** Excerpt follows **
Get Lean: Choose Better Tools, Compress Time, Deliver On Time

The obstacles to on-time delivery are real and embedded in the fabric of manufacturing production. The main concern for your customers is having your product when they expect it. Here’s how you and your team can help.

Given today’s highly distributed supply chains, shortened lead times really matter. Customers want products when they need them—and expect more guarantees than ever before. Manufacturers that do not deliver goods based on their customers’ timing often struggle and may find their customers turn to rivals to fulfill their needs.

“While on-time delivery is desirable as an outcome, the emphasis on it as a performance measure can border on the dysfunctional,” writes Kent Vincent, a managing principal and consultant for Industrial Systems & Re-engineering Services, in an M-Wave International blog post. “Instead of helping to reduce the end-to-end timespan through the entire process chain, internal departments and external suppliers both tend to pad their planned or promised lead times so that on-time-delivery performance looks good.”
** End of Excerpt **
** Supplied material follows **
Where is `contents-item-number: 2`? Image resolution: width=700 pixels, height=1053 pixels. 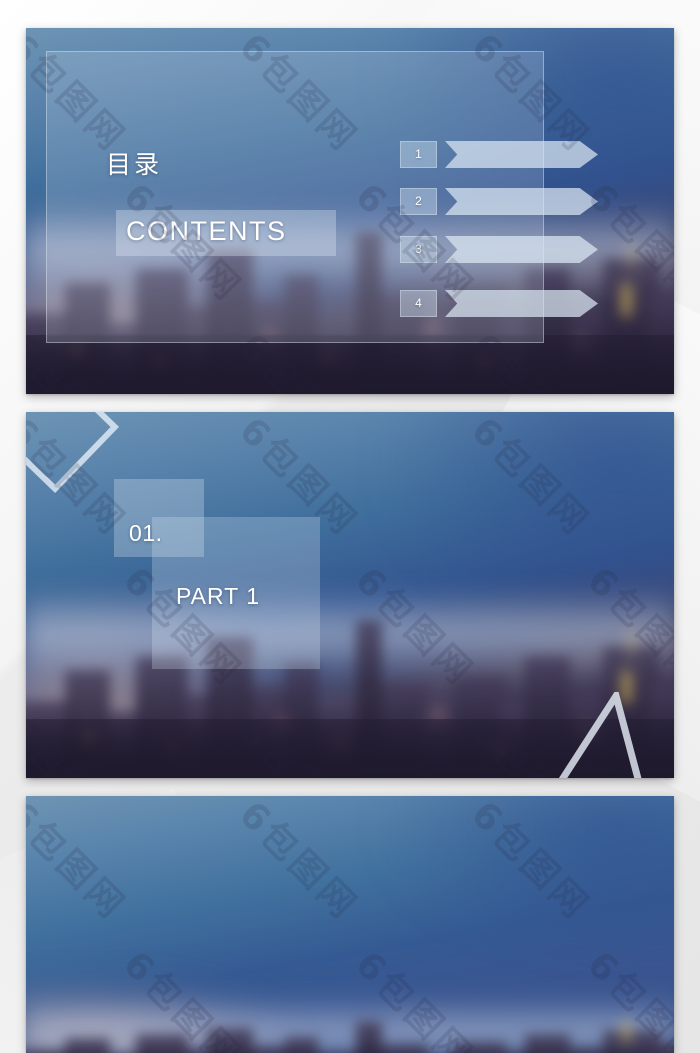
contents-item-number: 2 is located at coordinates (418, 202).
** End of Supplied material **
Problem set:
1. Decide whether each statement agrees with the on-time delivery article, answering yes or no and quoting the exact words from the article that settle it: (a) Customers today expect fewer guarantees than they used to. (b) Kent Vincent's remarks appeared in an M-Wave International blog post. (c) Internal departments and outside suppliers tend to pad their lead times so their on-time delivery numbers look good.
2. Transcribe the on-time delivery article word for word, beginning at the words "Get Lean: Choose" and stopping after "fulfill their needs.".
You won't need the listing above for any of this.

Results for the exercise:
1.
(a) No: "expect more guarantees than ever before"
(b) Yes: "in an M-Wave International blog post"
(c) Yes: "internal departments and external suppliers both tend to pad their planned or promised lead times so that on-time-delivery performance looks good"

2.
Get Lean: Choose Better Tools, Compress Time, Deliver On Time

The obstacles to on-time delivery are real and embedded in the fabric of manufacturing production. The main concern for your customers is having your product when they expect it. Here’s how you and your team can help.

Given today’s highly distributed supply chains, shortened lead times really matter. Customers want products when they need them—and expect more guarantees than ever before. Manufacturers that do not deliver goods based on their customers’ timing often struggle and may find their customers turn to rivals to fulfill their needs.